Over the holiday weekend, an enterprising AP reporter decided to drop in on Romney as he and his family attended LDS services near their resort home at Lake Winnipesaukee in New Hampshire.

The article has great imagery, and of the revelations it shows to readers is that, among other things, 1. Romney sang some hymns 2. that his wife had to coordinate who in the family would stay for the post sacrament-meeting and who wouldn’t and 3. that at one point during services, “Romney took charge of a Ziploc bag of colored cereal, offering it to a grinning, blond toddler.”

What’s amazing is that for Americans who have never witnessed an LDS service, there may actually be something noteworthy about all this. But for most LDS and especially Utah Mormons, this really is pretty much par for the course for LDS services: singing hymns and quieting toddlers with Lucky Charms.

While I can’t say I’ve been to a lot of LDS services, having never joined the church, I can say that growing up in Utah County in a family that is half LDS, I’ve been to a lot of LDS services and can bear my testimony that, like any good religious service, they are for the most part pretty uncontroversial affairs.
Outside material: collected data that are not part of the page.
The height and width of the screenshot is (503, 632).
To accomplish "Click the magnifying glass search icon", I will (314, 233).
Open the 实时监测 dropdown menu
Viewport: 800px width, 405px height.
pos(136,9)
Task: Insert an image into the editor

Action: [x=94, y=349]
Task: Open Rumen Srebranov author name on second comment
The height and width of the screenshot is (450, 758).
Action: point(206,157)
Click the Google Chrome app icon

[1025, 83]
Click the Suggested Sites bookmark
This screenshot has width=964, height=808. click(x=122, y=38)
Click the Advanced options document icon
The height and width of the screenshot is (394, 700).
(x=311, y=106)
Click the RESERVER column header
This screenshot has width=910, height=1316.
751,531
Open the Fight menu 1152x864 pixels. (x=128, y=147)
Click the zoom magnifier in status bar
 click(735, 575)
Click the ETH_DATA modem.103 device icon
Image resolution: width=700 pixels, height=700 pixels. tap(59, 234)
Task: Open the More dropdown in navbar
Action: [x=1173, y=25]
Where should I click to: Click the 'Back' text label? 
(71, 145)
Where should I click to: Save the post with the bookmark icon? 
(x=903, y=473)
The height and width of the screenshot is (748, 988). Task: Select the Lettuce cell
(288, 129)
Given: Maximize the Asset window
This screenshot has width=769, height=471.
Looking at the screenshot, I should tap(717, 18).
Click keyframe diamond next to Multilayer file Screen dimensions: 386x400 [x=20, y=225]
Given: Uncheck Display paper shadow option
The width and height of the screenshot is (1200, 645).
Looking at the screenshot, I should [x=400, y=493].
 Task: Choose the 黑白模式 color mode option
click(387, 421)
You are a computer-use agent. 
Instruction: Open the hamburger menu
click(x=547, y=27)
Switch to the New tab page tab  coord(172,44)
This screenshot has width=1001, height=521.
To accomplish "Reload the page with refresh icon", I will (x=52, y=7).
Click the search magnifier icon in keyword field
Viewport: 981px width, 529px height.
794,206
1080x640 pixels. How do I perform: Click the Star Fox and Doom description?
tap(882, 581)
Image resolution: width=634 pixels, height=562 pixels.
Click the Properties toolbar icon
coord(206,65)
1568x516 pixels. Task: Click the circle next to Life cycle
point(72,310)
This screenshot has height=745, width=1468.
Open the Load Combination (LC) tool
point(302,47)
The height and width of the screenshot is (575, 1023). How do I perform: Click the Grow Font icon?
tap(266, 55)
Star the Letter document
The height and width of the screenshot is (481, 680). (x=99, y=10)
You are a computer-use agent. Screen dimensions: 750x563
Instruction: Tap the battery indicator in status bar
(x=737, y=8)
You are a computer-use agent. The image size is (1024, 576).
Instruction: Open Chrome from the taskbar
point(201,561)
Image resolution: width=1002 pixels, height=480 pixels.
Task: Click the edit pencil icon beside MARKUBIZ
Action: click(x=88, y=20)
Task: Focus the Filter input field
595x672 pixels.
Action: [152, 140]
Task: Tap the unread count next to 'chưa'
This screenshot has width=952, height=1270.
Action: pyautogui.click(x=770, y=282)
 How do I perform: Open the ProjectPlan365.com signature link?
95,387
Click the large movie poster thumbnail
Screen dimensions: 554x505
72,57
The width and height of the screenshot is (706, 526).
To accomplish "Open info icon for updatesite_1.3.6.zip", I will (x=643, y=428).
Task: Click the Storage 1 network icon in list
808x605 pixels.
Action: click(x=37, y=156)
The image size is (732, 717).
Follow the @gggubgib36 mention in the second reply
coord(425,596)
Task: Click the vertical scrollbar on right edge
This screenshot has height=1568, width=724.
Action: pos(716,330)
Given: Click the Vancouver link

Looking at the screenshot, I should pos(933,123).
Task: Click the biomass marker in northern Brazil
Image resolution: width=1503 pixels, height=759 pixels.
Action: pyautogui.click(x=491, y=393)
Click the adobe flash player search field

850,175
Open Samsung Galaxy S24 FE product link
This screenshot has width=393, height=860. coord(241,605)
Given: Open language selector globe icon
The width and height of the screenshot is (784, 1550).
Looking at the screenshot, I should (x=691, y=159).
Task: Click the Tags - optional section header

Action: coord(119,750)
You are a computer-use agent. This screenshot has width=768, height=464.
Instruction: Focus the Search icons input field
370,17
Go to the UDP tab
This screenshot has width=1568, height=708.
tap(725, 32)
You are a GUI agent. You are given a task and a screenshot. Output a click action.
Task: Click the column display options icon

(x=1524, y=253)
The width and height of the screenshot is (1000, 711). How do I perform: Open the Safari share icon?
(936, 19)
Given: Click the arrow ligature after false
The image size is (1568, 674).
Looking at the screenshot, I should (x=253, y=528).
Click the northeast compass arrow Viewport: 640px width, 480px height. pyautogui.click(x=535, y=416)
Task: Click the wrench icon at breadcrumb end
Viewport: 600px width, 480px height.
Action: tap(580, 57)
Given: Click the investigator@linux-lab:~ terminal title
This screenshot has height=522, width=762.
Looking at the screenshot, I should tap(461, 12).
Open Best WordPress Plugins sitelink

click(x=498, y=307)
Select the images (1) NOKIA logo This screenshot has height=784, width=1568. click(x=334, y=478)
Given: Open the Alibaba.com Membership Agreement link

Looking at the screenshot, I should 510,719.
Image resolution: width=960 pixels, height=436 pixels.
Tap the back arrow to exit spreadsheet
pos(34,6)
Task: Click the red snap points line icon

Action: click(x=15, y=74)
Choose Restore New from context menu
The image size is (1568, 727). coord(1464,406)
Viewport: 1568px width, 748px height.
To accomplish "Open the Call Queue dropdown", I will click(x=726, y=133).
Occasionally, you hear a really great and inspiring talk that would tug at the heartstrings of any person whether they belong to a faith or not. But for the most part, they’re just boring as hell, which I have to say can hardly be a negative and, of course, comes from an outsider’s perspective. Certainly, a devout Mormon would likely say these things aren’t boring but uplifting but, again, a cynical, godless reporter is likely to just spend most of their time trying to keep their eyes open as opposed to filling their notebooks with details of controversial talks, rituals or proclamations.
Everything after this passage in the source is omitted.